Était-ce là une attitude ? On peut d’autant mieux se le demander que l’on vivait alors en plein romantisme, et que le byronisme était une mode bien portée. Un de ceux qui l’ont connu, qui ont été élevés avec lui à une certaine période de sa vie, n’hésite pas à déclarer que c’étaient là sentiments de pure façade. « Ces sentiments, nous dit-il, étaient bien loin de lui. Son caractère était plutôt gai. Il aimait la société, particulièrement celle des femmes, au milieu de laquelle il avait grandi ; il leur plaisait par la vivacité de ses traits d’esprit et par son penchant à l’épigramme. Il fréquentait le théâtre, les bals, les mascarades : dans sa vie, il n’avait connu ni les privations, ni les mécomptes. » Cependant, comme on l’a justement fait observer, « ces accents de tristesse, cette veine mélancolique qui circule à travers ses poésies de jeunesse, nous les retrouverons dans toute l’œuvre de Lermontov : pourquoi serions-nous étonnés de constater, à l’aube de la vie du poète, les sentiments dont se nourrit sa maturité ».

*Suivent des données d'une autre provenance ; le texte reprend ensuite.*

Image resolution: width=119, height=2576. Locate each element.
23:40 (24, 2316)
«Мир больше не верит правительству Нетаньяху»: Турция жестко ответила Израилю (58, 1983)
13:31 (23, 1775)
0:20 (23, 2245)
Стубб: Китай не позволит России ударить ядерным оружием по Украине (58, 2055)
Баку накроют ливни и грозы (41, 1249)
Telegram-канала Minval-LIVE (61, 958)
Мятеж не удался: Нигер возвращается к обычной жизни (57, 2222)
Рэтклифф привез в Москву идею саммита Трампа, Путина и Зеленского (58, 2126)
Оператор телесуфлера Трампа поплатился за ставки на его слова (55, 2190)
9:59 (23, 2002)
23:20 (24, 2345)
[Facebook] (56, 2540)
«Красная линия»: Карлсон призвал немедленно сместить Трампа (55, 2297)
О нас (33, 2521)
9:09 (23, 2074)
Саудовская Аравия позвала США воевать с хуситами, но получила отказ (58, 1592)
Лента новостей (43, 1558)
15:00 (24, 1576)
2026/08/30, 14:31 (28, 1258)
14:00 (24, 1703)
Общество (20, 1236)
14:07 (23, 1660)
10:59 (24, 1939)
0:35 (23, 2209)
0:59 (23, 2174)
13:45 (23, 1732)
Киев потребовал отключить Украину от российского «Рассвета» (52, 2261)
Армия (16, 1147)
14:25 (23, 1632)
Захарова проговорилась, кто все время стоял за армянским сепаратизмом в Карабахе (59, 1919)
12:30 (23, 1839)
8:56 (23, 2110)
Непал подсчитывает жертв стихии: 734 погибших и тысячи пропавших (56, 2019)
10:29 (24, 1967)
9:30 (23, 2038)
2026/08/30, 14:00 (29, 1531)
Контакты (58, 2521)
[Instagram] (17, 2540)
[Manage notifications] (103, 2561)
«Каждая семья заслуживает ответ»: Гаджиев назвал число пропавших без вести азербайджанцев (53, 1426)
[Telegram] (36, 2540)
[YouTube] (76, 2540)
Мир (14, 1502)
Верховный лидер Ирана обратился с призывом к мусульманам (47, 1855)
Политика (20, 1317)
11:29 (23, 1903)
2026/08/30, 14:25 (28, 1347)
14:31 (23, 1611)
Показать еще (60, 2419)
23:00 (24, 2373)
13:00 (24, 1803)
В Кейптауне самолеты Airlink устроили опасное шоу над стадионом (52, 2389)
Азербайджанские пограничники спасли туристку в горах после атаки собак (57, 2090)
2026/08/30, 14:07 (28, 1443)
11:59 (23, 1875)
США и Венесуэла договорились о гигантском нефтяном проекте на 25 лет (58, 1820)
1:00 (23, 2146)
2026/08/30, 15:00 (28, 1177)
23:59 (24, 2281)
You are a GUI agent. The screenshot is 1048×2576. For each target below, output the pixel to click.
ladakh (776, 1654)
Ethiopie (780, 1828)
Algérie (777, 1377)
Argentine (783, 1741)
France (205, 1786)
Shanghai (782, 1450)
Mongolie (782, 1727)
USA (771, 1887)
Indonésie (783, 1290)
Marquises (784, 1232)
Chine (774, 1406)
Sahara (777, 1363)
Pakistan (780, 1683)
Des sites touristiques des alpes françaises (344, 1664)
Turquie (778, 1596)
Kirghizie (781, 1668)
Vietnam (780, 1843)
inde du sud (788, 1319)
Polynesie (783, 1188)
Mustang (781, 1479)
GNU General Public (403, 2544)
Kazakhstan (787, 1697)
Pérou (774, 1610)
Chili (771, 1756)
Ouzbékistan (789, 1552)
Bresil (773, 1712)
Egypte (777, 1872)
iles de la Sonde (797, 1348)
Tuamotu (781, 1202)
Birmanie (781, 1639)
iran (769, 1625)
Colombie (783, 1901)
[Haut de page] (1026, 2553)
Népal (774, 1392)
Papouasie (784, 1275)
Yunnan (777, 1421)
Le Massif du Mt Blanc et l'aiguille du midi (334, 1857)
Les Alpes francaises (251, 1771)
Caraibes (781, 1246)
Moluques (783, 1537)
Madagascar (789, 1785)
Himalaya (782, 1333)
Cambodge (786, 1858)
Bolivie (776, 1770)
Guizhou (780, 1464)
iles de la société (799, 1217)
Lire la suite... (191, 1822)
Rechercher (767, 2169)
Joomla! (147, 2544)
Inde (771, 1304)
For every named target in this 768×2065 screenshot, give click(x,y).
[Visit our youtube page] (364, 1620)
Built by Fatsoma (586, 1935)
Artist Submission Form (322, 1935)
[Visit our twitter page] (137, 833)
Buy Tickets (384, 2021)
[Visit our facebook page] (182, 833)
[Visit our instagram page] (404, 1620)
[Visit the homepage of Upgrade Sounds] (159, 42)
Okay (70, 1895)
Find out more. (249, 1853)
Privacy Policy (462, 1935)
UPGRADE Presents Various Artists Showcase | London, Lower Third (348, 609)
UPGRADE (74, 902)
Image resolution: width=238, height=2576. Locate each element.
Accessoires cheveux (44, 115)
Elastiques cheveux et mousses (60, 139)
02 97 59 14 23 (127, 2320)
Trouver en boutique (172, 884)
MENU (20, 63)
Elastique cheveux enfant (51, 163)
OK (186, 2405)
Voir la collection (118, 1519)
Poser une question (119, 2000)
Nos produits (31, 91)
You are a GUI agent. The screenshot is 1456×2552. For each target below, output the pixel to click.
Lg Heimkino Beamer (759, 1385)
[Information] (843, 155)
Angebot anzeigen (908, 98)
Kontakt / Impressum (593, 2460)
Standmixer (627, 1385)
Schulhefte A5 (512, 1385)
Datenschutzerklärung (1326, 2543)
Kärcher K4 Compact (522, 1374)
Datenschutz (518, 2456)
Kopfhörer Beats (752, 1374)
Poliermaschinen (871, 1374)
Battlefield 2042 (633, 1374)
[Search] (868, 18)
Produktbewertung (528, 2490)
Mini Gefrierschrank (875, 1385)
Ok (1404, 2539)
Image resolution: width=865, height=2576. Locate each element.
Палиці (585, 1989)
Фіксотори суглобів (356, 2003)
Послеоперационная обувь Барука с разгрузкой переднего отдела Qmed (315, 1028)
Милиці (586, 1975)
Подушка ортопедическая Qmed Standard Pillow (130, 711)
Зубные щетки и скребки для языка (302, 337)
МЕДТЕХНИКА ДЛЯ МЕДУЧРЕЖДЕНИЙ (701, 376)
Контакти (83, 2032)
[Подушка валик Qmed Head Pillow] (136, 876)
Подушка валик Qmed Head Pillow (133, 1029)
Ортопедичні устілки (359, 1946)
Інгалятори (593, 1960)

Pour qui a étudié le personnage, tant dans sa vie que dans son œuvre, la tristesse de Lermontov n’était pas qu’une pose, elle avait ses racines dans le milieu où il avait vécu ses premières années, et dans son tempérament même. Son cas n’est nullement à rapprocher de celui du héros du roman en vers de Pouchkine. Eugène Oniéguine est le type littéraire d’un ennuyé des plaisirs, une sorte de don Juan et de Child Harold. Comme ce dernier, Oniéguine paraît dans le monde triste et ennuyé ; les murmures de la foule, le jeu, les tendres regards, les soupirs indiscrets ne l’émeuvent plus ; il reste indifférent à tout… En proie au désœuvrement, l’âme vide et languissante… il lit, il lit sans cesse… Les bois, la colline et les champs ne l’amusaient déjà plus, et il vit clairement que la vie était aussi ennuyeuse au village qu’à la ville, bien qu’il n’y eût ni rues, ni palais, ni cartes, ni bals, ni poésie. L’ennui le guettait et courait après lui comme une ombre ou comme une femme fidèle… Mais Oniéguine rencontre Tatiana et, dès lors, « un amour pur » l’enflamme et dissipe son ennui.

Tout autre nous apparaît Lermontov ; ce n’est pas, à dire vrai, de l’ennui, mais du désenchantement qu’il présente. On se souvient à son propos de ces paroles de Gœthe : « … Il arrive que le défaut d’activité, joint à un vif désir d’action, nous précipite vers le besoin de la mort, nous donne soif du néant. »

Dès l’enfance, Lermontov a manifesté une tendance marquée à la rêverie. « Cette rêverie prolongée n’a-t-elle pas développé et poussé de bonne heure à l’excès cet esprit d’analyse, qui est un des traits caractéristiques du jeune poète ? Cet esprit d’analyse ne pouvait-il pas amener à sa suite un précoce désenchantement ? Si l’on y ajoute le sentiment d’une supériorité réelle, un orgueil qui l’isolait, qui lui rendait plus douloureuse une certaine solitude morale, le rude contre-coup du drame domestique qui le réduisait à faire un choix entre deux êtres (son père et sa grand’mère), qui lui inspiraient une égale affection, on aura une explication vraisemblable de cette mélancolie prématurée. »

Le physiologiste ne saurait, en outre, négliger un autre point de vue. La jeunesse du poète avait été, nous le rappelons, maladive ; sa santé avait toujours été délicate ; certainement, cet état n’a pas dû être sans influence sur la formation et le développement de cette conception désenchantée du monde et de la vie.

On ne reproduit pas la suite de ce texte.